Our study also showed that HBcAg stimulates IL-10 secretion by monocytes obtained from healthy people upon stimulation with HBcAg. However, acute HBV infection in healthy adults is generally self-limited, eliciting vigorous immune responses. Although IL-10 is thought generally to be immunosuppressive, this cytokine has been reported to induce potent cytotoxic T lymphocytes in the presence of IL-2 [28]. We have reported that frequencies of HBcAg-specific Th1 cells assessed by HBcAg-stimulated IFN-γ SFC increase markedly before peak acute exacerbation in chronic hepatitis B, followed by a decrease after the peak [15]. Thus IL-10 may be bifunctional in HBV infection, participating in strong antiviral T cell responses in the early phase of acute HBV infection or acute exacerbation of a chronic infection and suppressing responses in the recovery phase and in chronic HBV infection.
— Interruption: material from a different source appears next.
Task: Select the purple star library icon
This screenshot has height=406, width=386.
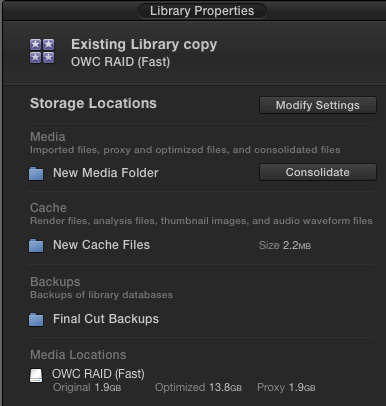Action: [x=42, y=51]
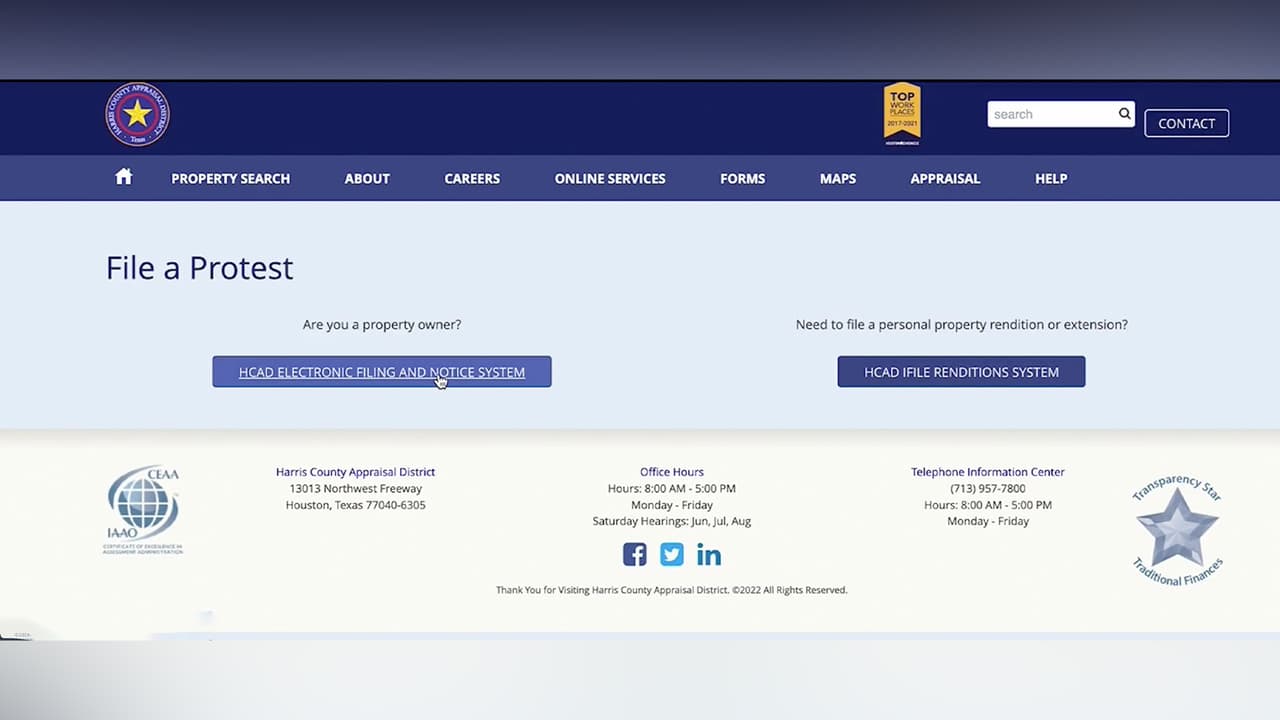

In conclusion, HBcAg stimulates IL-10 production by T cells as well as monocytes in patients with chronic HBV infection, and by monocytes in healthy people. Both CD4+ and CD8+ T cells in the peripheral blood of patients with chronic HBV infection secrete IL-10 in response to stimulation with HBcAg. IL-10 may play a role in modulating antiviral responses in HBV infection, contributing to protection from severe liver damage but also to persistence of HBV infection.